### EXERCISE TASK
Please convert the records between the line containing "At what coordinates should I click to accomplish: Enable" and the line containing "Click the arrow", inclusive, into a Markdown table with the columns No. and Entry. Number each row, and leave out any blank lines.

--- --- ---

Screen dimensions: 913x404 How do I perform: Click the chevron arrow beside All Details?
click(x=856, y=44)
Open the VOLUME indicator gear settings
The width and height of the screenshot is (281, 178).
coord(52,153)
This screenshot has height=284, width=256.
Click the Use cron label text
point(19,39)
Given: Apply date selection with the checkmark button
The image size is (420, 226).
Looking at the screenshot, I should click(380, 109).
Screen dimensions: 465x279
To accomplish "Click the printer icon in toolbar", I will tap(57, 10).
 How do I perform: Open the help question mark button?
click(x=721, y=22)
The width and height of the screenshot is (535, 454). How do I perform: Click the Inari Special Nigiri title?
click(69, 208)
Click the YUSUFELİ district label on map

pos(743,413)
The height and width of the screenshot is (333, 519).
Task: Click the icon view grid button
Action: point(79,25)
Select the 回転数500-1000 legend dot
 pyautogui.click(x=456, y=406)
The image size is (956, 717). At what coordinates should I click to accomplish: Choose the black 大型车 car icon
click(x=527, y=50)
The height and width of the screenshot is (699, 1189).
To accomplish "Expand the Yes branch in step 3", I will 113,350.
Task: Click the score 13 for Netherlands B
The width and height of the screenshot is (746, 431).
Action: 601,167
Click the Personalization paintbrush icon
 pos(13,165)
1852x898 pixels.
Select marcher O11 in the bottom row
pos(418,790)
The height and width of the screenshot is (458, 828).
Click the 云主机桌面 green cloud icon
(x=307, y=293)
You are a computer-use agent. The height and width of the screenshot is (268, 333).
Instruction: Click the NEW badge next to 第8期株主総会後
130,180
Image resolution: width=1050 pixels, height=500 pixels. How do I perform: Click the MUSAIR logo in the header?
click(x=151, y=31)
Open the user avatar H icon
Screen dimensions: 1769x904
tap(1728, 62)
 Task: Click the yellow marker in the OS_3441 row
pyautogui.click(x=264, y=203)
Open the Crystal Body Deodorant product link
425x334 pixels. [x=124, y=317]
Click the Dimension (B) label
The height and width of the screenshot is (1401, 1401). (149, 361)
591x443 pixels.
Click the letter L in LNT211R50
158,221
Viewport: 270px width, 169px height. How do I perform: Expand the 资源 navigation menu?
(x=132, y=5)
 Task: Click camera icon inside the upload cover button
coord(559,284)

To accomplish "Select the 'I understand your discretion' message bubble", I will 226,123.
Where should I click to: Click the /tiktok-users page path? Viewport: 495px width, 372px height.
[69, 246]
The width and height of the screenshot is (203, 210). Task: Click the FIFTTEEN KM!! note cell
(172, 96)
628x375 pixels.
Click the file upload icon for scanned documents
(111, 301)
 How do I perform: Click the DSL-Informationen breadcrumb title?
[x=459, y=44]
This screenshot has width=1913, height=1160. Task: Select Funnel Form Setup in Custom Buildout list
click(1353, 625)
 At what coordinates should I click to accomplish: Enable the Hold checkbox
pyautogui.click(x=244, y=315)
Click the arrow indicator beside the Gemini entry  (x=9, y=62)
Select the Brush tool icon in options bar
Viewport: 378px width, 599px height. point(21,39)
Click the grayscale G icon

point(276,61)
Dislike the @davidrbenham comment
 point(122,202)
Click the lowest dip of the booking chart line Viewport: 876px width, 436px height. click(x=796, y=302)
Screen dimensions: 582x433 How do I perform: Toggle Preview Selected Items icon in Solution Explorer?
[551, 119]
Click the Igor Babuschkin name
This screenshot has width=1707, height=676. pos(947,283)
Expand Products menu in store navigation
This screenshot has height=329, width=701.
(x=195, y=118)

--- --- ---

### EXPECTED ANSWER
| No. | Entry |
|---|---|
| 1 |  At what coordinates should I click to accomplish: Enable the Hold checkbox |
| 2 | pyautogui.click(x=244, y=315) |
| 3 | Click the arrow indicator beside the Gemini entry  (x=9, y=62) |